Чужие люди отворят Чужие двери с недоверьем, А мы отрежем и отмерим И каждый вздох, и чуждый взгляд.
Эти стихи Шпаликова понравились Андрею Тарковскому, он пел их под гитару или под фортепиано на мотив знаменитого романса «Я встретил вас». Художник с прочной репутацией интеллектуала, Тарковский любил, однако, и спеть «для души» что-нибудь простенькое. У Андрея судьба тоже складывается трудно, у властей он явно не в фаворе, но он снимает картины, с трудом, но пробивает всё-таки своим талантом советский бюрократический бетон. Один «Андрей Рублёв» чего стоит. Во всяком случае, с горбушкой на скамейке друг Андрей не сидит…
В эту пору у Шпаликова наметилось сотрудничество с кинорежиссёром Сергеем Соловьёвым. Когда-то, году в 1963-м, начинающий Соловьёв попытался привлечь молодого и уже известного, «звёздного» Шпаликова к сотрудничеству. Сергей разузнал номер его телефона, позвонил, они встретились, посидели в ресторане ВТО за бутылочкой охлаждённого «Цинандали», но… писать для Соловьёва сценарий Шпаликов отказался. Та встреча обернулась, вместо договора о сотрудничестве, походом в цирк, где выступала пользовавшаяся шпаликовским вниманием гимнастка, получившая от него в тот вечер букет цветов. Соловьёв понял, что такие «романы» — вполне во вкусе его нового друга.

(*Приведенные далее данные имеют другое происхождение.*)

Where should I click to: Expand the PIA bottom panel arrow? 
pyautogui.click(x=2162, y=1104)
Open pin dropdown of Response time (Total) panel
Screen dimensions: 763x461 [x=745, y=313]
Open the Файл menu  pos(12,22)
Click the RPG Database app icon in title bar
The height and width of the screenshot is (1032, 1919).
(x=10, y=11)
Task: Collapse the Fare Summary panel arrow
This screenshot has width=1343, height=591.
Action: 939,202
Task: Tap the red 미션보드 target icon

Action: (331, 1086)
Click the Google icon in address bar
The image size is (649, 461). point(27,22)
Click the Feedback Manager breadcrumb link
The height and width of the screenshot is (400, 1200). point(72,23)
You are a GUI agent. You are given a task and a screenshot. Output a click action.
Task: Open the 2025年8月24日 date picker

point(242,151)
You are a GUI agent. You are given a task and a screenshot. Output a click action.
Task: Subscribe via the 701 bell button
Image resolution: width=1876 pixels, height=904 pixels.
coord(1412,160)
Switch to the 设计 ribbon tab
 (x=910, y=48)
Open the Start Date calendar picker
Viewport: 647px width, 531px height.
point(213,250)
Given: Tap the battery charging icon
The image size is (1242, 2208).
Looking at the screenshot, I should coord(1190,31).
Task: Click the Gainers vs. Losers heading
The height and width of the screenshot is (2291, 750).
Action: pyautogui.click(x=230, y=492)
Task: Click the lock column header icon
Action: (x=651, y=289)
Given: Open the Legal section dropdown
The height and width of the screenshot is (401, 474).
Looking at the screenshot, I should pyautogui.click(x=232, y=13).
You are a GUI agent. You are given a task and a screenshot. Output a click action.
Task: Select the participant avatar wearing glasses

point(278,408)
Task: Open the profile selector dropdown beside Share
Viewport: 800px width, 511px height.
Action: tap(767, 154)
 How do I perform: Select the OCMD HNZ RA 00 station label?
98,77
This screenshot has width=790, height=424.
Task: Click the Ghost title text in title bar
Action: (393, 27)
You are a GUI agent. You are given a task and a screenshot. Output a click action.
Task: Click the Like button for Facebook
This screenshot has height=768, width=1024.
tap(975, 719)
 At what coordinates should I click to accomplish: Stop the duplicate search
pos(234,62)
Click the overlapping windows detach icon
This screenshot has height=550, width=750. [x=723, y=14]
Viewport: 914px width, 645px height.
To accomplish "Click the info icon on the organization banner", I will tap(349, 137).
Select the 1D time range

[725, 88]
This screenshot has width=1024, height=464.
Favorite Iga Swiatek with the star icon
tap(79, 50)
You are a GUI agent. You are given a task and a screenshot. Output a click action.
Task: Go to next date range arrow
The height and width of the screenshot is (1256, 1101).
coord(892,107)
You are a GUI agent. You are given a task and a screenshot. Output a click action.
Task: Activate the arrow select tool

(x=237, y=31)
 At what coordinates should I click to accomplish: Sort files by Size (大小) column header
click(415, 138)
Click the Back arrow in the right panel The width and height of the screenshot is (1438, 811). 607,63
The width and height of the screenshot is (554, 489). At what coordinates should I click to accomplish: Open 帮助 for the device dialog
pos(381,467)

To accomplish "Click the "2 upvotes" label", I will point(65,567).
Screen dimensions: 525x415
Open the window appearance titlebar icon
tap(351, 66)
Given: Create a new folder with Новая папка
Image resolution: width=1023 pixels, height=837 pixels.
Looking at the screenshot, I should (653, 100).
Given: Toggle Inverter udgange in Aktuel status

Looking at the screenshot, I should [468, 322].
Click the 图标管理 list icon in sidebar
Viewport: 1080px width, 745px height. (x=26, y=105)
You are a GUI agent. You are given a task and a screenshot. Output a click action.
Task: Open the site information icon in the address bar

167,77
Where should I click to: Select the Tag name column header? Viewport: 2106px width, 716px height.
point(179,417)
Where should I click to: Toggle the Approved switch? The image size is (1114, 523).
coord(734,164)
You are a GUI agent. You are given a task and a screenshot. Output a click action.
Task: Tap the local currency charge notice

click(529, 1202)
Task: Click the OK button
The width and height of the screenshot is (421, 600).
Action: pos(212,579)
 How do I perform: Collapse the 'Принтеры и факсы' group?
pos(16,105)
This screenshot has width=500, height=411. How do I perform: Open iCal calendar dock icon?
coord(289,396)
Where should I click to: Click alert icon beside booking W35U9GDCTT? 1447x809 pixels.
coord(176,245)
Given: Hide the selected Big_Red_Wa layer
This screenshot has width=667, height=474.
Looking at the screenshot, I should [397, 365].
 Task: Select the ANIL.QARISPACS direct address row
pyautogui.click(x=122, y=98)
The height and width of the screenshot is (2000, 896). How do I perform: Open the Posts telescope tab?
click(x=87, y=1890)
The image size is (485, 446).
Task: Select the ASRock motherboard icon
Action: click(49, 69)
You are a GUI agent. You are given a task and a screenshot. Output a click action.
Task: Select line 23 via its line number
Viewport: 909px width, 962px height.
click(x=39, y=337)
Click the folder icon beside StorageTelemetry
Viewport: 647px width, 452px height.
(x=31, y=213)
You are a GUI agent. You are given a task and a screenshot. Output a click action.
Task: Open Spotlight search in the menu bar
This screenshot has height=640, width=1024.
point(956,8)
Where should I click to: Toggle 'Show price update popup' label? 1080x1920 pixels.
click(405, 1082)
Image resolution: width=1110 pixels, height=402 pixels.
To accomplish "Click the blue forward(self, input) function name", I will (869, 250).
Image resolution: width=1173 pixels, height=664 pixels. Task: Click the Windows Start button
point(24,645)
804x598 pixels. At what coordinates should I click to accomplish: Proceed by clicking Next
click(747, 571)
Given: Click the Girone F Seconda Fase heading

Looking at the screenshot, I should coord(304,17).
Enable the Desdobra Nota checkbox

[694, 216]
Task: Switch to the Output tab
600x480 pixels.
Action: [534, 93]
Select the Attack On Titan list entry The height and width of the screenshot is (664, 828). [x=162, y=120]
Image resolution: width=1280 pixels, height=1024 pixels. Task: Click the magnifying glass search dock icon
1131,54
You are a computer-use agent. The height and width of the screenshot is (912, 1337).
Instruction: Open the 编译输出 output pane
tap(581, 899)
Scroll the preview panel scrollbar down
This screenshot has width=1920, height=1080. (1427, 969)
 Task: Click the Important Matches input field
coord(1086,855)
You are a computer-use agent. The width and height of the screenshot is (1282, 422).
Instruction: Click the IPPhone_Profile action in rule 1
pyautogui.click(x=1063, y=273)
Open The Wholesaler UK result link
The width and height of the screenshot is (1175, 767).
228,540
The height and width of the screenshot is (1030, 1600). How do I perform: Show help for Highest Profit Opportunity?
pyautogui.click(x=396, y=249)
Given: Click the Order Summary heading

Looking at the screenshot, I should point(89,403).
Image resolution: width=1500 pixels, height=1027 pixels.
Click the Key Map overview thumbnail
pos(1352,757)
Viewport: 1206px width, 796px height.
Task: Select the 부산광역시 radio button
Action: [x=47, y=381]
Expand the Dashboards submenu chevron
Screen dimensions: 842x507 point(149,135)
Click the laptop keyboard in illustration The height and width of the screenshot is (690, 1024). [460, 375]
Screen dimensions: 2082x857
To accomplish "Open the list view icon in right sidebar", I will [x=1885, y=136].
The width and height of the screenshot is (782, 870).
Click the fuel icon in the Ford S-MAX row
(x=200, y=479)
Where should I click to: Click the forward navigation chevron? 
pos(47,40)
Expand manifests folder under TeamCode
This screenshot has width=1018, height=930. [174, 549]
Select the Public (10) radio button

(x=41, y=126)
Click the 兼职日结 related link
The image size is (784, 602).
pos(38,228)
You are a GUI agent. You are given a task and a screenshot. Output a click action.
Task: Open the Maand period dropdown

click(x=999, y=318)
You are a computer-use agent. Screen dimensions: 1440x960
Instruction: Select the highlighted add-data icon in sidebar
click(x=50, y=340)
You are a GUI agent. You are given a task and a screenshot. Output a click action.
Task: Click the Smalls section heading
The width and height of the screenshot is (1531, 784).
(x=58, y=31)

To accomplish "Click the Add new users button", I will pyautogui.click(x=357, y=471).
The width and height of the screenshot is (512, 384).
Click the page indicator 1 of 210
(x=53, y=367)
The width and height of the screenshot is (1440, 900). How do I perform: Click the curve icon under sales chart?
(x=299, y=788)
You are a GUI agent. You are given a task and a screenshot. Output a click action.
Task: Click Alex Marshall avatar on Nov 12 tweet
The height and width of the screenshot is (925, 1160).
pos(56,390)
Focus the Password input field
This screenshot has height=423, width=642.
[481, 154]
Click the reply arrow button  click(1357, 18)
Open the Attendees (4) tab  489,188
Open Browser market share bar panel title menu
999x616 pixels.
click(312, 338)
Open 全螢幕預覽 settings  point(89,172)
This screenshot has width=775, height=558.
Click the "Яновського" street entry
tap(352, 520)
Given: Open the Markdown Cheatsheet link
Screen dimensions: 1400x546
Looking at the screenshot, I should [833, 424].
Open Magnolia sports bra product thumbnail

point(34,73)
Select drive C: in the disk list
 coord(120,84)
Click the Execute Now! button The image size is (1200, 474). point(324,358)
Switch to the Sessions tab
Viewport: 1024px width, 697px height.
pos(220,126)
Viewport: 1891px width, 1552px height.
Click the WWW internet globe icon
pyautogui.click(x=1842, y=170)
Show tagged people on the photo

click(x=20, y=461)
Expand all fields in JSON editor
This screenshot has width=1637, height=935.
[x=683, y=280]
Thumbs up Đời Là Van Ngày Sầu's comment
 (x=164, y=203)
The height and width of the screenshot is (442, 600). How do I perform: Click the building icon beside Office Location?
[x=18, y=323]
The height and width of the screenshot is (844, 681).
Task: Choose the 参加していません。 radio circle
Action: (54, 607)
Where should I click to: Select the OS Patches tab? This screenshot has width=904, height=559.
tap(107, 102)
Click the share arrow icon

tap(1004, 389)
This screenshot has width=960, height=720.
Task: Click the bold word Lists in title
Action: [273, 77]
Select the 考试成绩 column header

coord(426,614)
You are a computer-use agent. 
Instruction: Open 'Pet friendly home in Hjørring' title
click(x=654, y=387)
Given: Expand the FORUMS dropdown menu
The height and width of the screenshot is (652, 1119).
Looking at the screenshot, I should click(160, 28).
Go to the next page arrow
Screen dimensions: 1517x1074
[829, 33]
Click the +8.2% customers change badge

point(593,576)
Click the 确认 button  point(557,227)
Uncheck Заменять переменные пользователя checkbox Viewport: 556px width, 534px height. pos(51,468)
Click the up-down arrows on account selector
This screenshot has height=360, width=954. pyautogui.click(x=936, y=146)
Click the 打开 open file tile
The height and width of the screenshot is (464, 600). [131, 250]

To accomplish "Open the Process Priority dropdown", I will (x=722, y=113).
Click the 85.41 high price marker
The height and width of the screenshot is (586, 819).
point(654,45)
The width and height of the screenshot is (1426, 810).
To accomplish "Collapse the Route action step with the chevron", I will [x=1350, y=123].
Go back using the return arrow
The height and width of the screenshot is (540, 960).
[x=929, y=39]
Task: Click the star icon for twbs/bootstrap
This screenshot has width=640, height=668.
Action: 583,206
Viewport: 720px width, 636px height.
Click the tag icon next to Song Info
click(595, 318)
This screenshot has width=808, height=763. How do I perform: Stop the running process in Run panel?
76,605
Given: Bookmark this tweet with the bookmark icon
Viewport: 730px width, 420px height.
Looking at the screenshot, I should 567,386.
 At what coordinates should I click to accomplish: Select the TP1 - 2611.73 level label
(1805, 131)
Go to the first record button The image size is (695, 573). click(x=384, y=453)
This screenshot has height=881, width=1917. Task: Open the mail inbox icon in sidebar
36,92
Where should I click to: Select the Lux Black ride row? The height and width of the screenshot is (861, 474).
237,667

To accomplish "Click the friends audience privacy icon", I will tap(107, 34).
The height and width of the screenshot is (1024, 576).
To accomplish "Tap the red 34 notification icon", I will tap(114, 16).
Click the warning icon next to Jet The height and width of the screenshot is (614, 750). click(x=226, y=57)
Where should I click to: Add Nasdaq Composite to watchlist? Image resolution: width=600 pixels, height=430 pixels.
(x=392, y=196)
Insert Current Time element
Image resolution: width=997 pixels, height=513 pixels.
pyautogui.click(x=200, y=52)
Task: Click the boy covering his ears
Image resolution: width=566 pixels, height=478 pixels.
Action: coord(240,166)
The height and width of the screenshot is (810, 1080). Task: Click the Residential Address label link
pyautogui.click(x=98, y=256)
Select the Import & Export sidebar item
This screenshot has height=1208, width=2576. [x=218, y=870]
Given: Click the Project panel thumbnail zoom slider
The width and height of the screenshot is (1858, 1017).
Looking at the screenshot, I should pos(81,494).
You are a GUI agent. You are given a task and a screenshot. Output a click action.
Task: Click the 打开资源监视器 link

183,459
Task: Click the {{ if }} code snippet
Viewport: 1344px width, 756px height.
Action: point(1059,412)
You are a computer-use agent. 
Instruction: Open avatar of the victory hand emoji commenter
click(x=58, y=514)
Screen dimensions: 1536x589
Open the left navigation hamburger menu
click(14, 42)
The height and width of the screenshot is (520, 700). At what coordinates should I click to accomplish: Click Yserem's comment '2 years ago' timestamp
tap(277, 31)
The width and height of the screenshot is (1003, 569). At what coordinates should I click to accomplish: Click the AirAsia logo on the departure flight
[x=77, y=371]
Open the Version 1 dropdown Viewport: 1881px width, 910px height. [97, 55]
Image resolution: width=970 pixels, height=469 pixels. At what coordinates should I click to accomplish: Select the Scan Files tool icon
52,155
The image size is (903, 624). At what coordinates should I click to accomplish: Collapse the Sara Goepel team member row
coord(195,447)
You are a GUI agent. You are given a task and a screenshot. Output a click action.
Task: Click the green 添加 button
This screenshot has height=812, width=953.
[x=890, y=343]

Но теперь, в 1972 году, расклад был иным. Неплохо складывались дела у Соловьёва: он экранизировал горьковского «Егора Булычова», пушкинского «Станционного смотрителя» и был на подходе к фильму «Сто дней после детства», который, несмотря на то что сам автор считал его «халтурой», принесёт ему целую порцию наград. А дела Шпаликова были понятно какие. Киностудии какое-то время ещё заключали с ним договоры, выплачивали аванс — «подкармливали», но он катастрофически срывал все планы, и ему перестали верить. И хотя сам Гена в одном из писем как раз этой поры (Софье Милькиной) признаётся, что «писать… стал лучше, веселее и просто расписался, наконец, вовсю», — выбирать уже не приходилось. Надо было радоваться возможности выступить в тандеме с молодым ещё, но уже проявившим себя другом-режиссёром.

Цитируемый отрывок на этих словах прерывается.